+++ Record excerpts

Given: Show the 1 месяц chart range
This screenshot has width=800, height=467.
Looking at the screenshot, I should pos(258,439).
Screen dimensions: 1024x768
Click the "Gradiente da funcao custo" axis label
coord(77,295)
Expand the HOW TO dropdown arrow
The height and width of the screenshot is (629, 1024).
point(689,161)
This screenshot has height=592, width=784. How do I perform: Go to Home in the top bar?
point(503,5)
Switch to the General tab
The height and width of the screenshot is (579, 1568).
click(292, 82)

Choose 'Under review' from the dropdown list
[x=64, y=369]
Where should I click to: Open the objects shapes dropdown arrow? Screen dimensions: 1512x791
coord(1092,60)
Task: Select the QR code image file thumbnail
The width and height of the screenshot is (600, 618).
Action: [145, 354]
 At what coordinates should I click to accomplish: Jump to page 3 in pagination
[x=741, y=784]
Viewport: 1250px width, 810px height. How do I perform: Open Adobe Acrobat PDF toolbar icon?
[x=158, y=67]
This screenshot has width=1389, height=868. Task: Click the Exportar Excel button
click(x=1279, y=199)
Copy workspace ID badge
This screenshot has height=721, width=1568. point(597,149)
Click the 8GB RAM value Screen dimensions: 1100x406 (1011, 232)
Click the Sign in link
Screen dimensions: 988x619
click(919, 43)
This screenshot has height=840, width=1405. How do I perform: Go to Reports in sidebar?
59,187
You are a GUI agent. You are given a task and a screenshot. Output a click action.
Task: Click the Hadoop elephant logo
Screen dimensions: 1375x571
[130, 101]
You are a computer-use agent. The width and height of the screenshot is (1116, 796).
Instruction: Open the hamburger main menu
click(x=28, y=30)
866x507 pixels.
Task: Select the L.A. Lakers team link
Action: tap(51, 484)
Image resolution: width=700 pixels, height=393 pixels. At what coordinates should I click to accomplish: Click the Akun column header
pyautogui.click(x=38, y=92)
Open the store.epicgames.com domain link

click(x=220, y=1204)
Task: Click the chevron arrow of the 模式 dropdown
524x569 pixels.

++++++

__The problem__: Please reproduce, exactly as they appear above, the lines from the line containing "Click the 8GB" up to and including the line containing "Task: Click the Hadoop elephant logo".

__Solution for this problem__:
Click the 8GB RAM value Screen dimensions: 1100x406 (1011, 232)
Click the Sign in link
Screen dimensions: 988x619
click(919, 43)
This screenshot has height=840, width=1405. How do I perform: Go to Reports in sidebar?
59,187
You are a GUI agent. You are given a task and a screenshot. Output a click action.
Task: Click the Hadoop elephant logo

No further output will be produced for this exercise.